Faruk Kadri Bey ile dostluğumuz çalışmaya başladığım Tercüman Gazetesi’nde daha da kavileşti. Tercüman’ın “Yaşayan Türkçemiz” konulu kampanyasının (1974) lokomotifi Prof. Dr. Faruk Kadri Timurtaş’tı. Her gün Cağaloğlu’ndaki Tercüman’a uğruyor, ya yazısını getiriyor, yahut Ahmet Kabaklı, Ergun Göze, Tarık Buğra, Saadettin Çulcu, Ali Rıza Alp, Nazlı Ilıcak ile gelişmeleri, eleştirileri değerlendiriyordu.
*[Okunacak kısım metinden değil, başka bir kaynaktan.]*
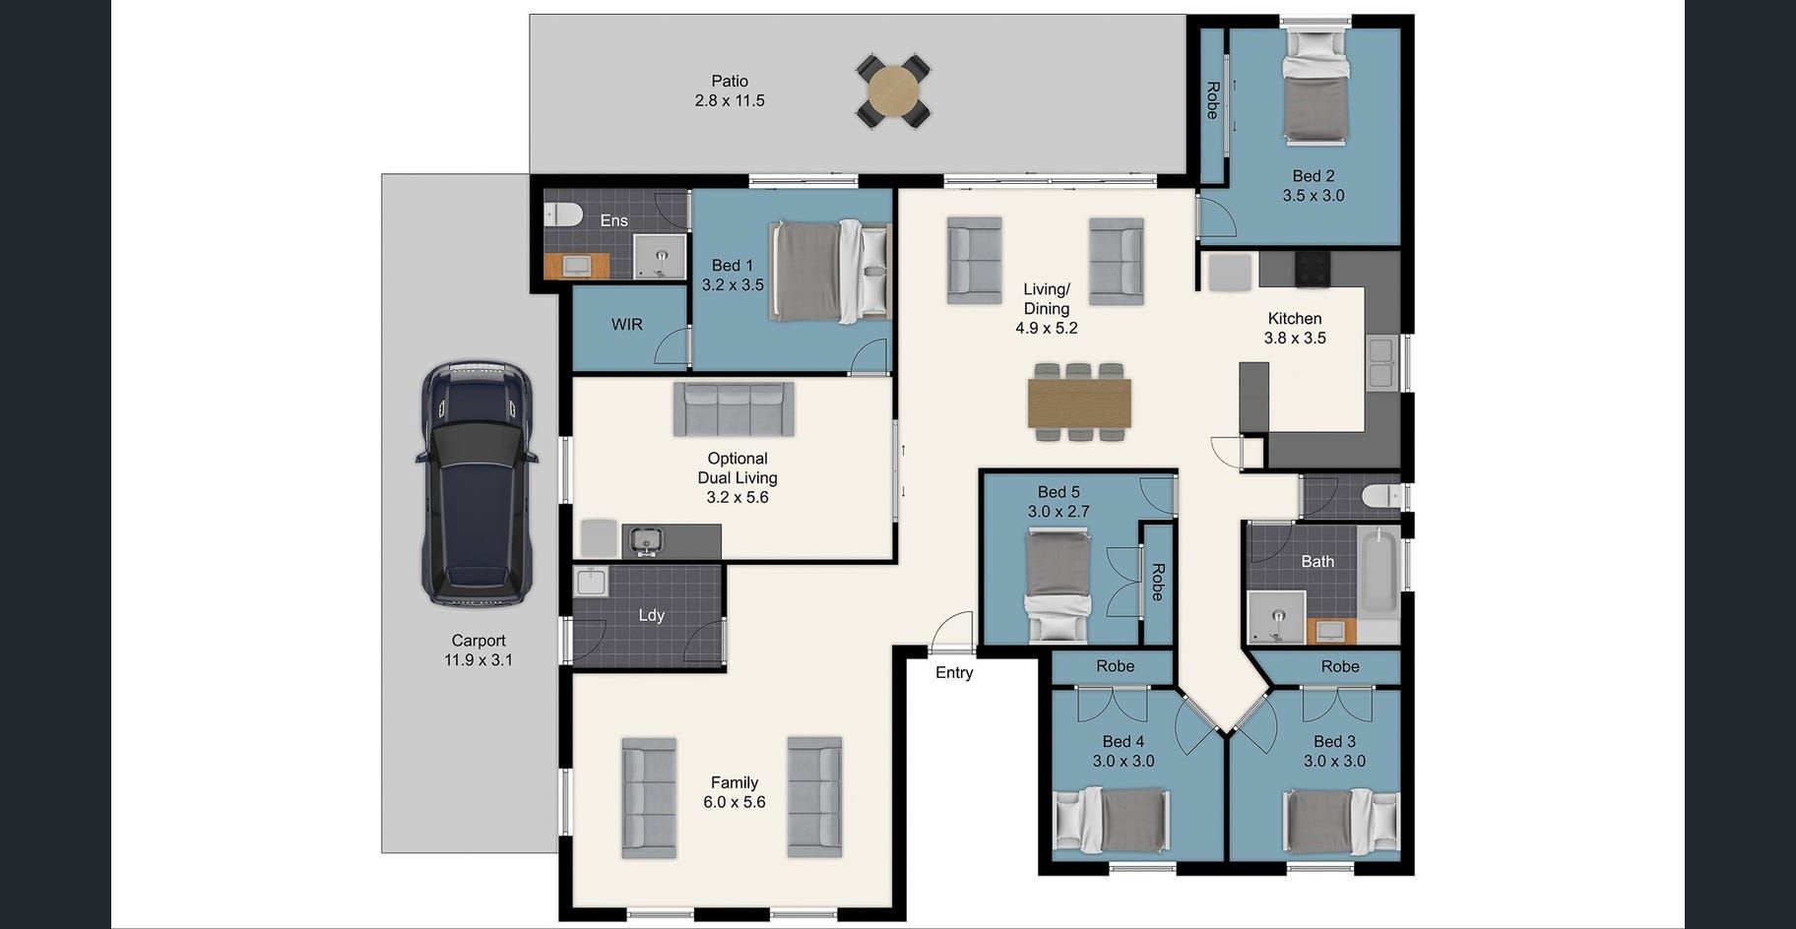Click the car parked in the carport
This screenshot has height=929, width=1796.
coord(478,483)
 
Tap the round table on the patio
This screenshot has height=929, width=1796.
coord(893,91)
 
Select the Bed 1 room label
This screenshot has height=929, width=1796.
coord(733,266)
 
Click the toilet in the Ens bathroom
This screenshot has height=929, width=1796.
coord(562,214)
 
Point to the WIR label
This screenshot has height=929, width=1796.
coord(627,325)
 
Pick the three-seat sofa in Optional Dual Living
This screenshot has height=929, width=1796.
coord(734,409)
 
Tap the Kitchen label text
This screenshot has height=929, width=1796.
coord(1295,319)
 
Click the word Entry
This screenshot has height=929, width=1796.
coord(954,673)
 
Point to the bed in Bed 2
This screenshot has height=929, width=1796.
coord(1315,86)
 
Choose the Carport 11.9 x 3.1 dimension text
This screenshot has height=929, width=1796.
coord(479,660)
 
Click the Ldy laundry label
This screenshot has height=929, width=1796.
coord(652,615)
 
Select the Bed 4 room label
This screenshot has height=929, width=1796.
coord(1123,742)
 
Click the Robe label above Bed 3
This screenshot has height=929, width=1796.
coord(1340,667)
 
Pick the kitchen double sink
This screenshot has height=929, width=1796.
coord(1380,362)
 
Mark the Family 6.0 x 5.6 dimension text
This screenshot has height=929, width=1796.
coord(735,802)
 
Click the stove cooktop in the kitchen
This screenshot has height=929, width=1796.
coord(1312,268)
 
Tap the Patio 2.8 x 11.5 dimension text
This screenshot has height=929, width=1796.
coord(730,100)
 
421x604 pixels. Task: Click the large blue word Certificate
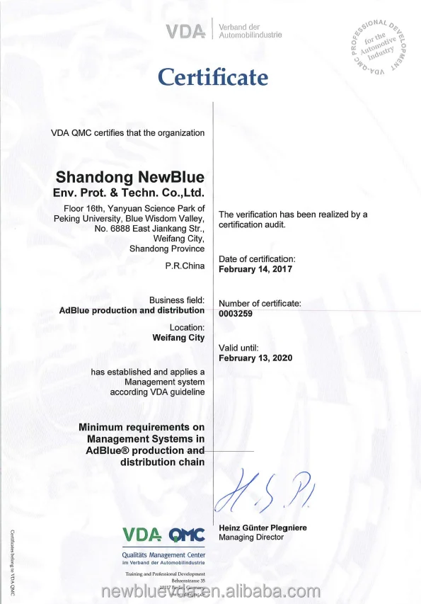point(213,76)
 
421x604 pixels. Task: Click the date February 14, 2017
point(255,270)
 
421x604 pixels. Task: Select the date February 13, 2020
point(255,358)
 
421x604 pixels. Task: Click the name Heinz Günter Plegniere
point(263,528)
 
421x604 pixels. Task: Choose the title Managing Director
point(251,537)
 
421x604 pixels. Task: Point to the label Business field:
point(177,300)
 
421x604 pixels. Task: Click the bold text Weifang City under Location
point(178,338)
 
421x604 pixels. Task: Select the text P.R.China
point(185,266)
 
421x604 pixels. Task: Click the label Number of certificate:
point(260,304)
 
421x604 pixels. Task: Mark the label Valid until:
point(239,348)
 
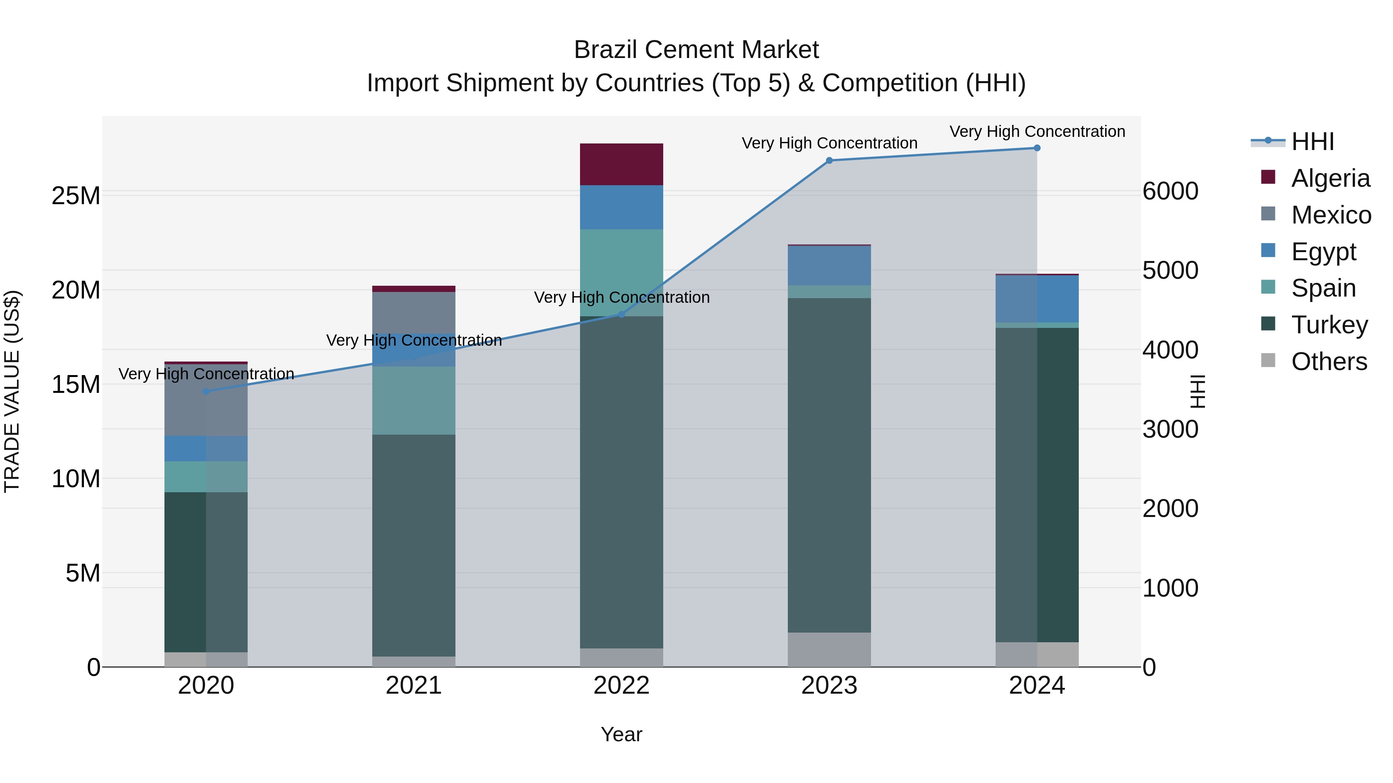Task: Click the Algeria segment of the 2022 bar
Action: pyautogui.click(x=621, y=164)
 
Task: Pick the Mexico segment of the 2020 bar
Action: pyautogui.click(x=206, y=400)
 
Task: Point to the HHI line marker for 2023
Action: pyautogui.click(x=830, y=160)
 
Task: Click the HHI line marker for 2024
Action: pyautogui.click(x=1037, y=148)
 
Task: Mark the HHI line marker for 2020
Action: pyautogui.click(x=206, y=391)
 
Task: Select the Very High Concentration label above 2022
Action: pyautogui.click(x=621, y=297)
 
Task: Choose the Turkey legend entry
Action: pyautogui.click(x=1329, y=325)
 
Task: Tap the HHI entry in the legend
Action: pyautogui.click(x=1313, y=142)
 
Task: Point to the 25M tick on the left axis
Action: pyautogui.click(x=76, y=196)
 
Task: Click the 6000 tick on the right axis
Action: pyautogui.click(x=1170, y=191)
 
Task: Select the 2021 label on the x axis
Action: pyautogui.click(x=414, y=686)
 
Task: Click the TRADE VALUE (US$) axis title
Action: pyautogui.click(x=12, y=391)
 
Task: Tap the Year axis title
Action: pyautogui.click(x=621, y=734)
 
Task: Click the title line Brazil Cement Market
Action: pyautogui.click(x=696, y=50)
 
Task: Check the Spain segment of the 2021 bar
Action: pyautogui.click(x=414, y=401)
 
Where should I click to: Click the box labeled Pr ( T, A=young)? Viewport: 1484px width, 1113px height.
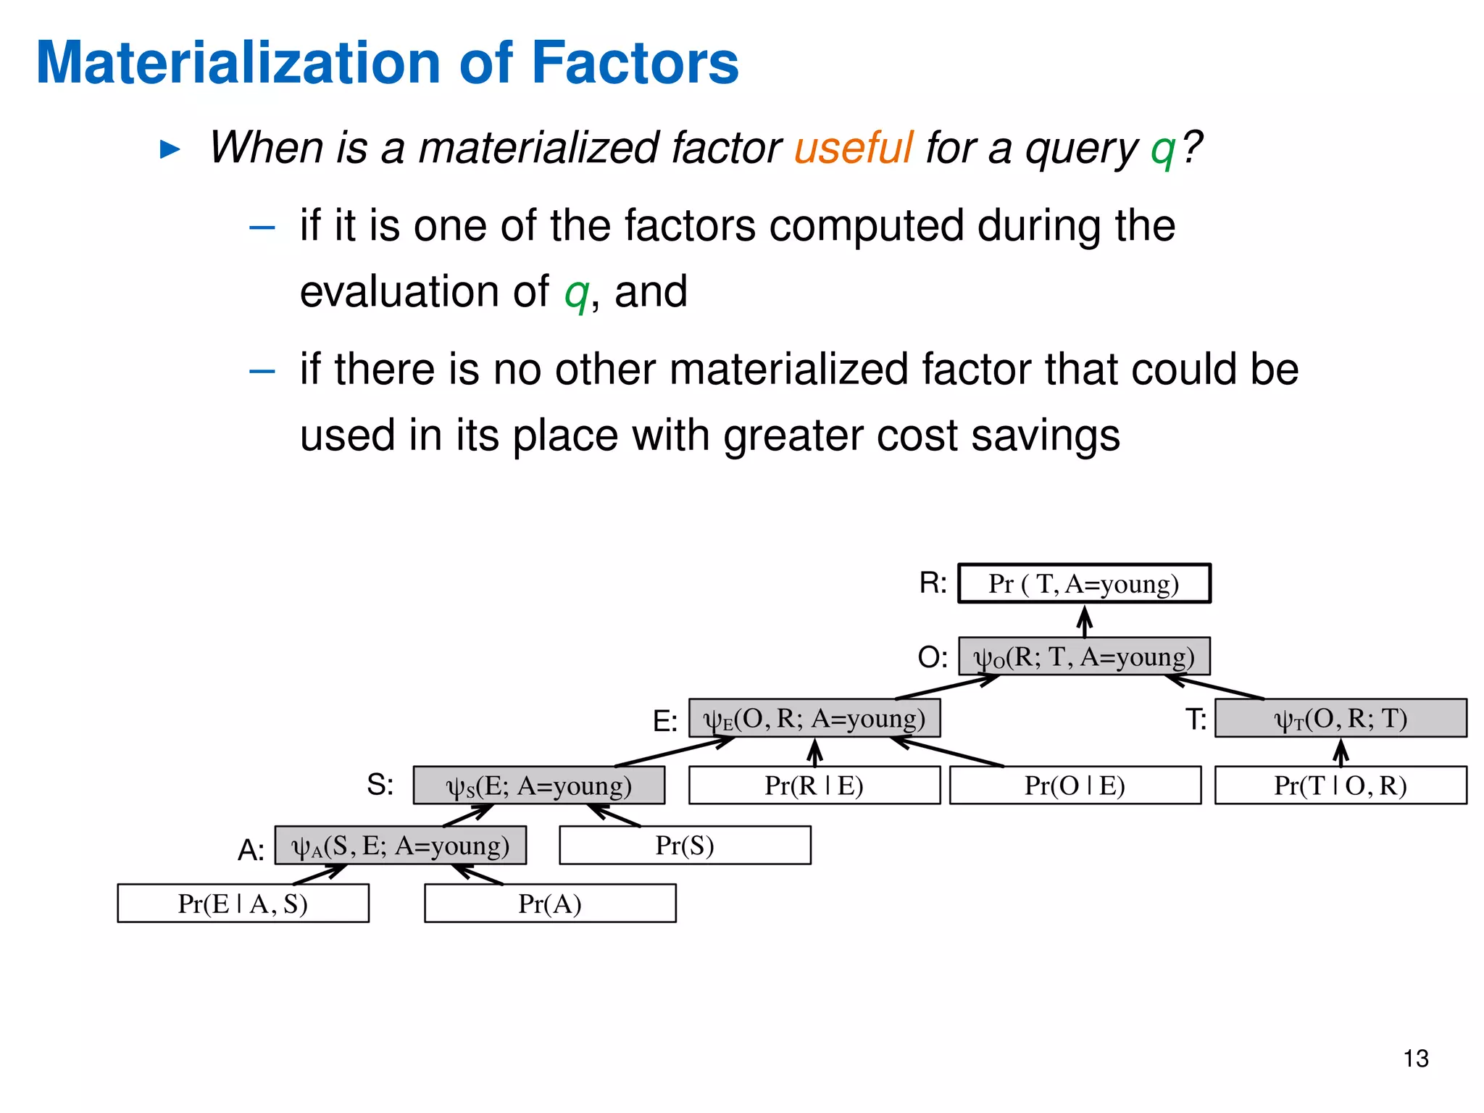point(1084,583)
Tercüman buarada MTTB ile de işbirliği yaparak gençleri de kucaklamış, tirajımız 500 bini aşmıştı. Gazete bir akademi gibi hizmet veriyordu. Tercüman binasının girişinde sadece mürettiphane vardı, dolayısıyla herkes birinci kata gelerek yazı işlerine ulaşabilirdi. Bir İstanbul Beyefendisi aziz insan Faruk Kadri Bey  her gazeteye gelişinde birinci kattaki odama uğrar memleket sohbeti yapardık. Zaman zaman da Fakültedeki odasına gittiğimde hangi şartta olursa olsun kabul eder, konuşurduk. Odası her konuğa açıktı, mükrim bir insandı.

PARİS’TE BİR TÜRK EVİ

Prof. Dr. Nevzat Yalçıntaş anlattı. Paris’te doktora çalışması yaparken(1954-56) Faruk Kadri Timurtaş da doçentlik tezi hazırlıyormuş. Fransa’daki Türk öğrenciler mutad olarak mutlaka Faruk Kadri Bey’in evine uğrar, iyi bir ahcı olan hocanın hazırladığı başta Kilis yemekleri olmak üzere sofrasından hazır bulunurlarmış. Görüşleri ne olursa olsun Faruk Kadri Timurtaş Türk öğrencilere ağabeylik yaparmış. Herkese eşit mesafedeymiş. Bir gün Tıp Tahsili yapan(daha sonraları TİP milletvekili) Tarık Ziya Ekinci Türkiye’nin aleyhinde konuşmuş Faruk Kadri Bey’in sofrasında. Ortam gerilmiş. İtirazlar başlamış. Nevzat Yalçıntaş aynı zamanda profesyonel boksör o yıllarda. Ayağa kalkmış “Utanmıyor musun Tarık?! Hem devletten burs al, buraya gel oku, hem aleyhinde bulun. Üstelik Faruk Kadri Ağabeyin sofrasında. Yüzün kızarmalı!”deyivererek yumruklarını sıkmış. Yılların ardından bu olay, daha sonra özür dilese de Örsan Öymen tarafından TRT ve Milliyet Gazetesi’nde “Bir faşist TRT’ye genel müdür oluyor” biçiminde haber yapılmıştı.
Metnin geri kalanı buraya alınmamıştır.